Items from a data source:

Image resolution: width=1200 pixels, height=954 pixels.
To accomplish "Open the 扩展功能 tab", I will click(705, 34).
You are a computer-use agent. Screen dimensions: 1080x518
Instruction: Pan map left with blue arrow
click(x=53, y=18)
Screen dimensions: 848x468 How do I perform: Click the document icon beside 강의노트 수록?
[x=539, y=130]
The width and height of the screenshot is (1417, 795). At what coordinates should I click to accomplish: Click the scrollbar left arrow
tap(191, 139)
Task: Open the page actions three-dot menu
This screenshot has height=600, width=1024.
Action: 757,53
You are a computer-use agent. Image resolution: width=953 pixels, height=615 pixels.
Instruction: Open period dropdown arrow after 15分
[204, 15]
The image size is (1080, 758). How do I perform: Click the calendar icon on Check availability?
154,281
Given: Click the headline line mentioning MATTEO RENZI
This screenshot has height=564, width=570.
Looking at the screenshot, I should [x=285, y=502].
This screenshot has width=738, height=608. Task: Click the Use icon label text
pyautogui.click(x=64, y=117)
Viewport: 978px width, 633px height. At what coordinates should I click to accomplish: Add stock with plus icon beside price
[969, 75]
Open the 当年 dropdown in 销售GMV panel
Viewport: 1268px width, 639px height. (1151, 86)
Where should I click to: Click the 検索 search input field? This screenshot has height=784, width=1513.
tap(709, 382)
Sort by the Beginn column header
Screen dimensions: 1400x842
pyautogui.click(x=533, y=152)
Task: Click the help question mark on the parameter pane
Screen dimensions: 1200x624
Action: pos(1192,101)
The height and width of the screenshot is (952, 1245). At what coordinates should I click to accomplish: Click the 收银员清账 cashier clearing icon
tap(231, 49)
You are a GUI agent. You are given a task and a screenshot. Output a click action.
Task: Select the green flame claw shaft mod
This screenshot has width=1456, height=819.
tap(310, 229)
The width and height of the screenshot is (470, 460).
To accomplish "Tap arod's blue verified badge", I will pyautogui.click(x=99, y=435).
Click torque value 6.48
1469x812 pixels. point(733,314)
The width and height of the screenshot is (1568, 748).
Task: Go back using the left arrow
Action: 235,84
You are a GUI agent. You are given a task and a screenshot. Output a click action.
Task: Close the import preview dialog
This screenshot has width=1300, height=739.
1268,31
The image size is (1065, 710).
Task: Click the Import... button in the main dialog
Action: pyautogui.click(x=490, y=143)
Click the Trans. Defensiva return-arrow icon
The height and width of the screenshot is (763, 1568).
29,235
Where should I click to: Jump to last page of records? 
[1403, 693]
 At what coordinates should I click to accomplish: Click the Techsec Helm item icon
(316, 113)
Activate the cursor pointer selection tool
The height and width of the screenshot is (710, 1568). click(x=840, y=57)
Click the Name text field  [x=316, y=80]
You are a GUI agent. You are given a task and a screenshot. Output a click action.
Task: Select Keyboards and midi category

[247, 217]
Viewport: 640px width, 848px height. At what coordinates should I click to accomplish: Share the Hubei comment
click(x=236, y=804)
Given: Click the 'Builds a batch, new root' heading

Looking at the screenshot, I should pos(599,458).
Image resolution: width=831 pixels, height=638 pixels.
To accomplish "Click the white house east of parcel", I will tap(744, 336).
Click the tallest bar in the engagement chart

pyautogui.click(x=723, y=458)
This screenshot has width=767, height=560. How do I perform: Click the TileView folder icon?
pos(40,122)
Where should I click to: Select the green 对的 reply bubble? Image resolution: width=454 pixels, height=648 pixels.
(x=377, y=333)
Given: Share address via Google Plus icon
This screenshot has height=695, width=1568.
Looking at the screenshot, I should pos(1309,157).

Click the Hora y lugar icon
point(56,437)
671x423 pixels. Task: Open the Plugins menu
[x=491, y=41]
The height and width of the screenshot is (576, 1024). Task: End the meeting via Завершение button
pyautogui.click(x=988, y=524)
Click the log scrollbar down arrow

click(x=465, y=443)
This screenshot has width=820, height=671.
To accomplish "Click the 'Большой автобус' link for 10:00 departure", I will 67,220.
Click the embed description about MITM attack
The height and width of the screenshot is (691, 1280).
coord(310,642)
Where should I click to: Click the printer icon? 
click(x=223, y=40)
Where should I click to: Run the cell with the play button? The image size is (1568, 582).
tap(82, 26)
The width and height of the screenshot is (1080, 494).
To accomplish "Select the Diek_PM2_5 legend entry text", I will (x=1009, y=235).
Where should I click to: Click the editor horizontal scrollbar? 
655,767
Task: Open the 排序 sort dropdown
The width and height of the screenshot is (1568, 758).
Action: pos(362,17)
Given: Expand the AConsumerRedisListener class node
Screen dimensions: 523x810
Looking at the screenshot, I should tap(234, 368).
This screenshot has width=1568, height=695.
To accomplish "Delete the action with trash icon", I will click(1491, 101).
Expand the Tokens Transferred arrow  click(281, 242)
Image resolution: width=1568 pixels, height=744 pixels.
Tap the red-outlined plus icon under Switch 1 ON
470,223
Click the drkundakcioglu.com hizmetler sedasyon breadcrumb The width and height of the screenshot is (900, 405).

#### Prompt:
Copy out every line from the data above in which the word "Expand" occurs.

#### Task solution:
Given: Expand the AConsumerRedisListener class node
Expand the Tokens Transferred arrow  click(281, 242)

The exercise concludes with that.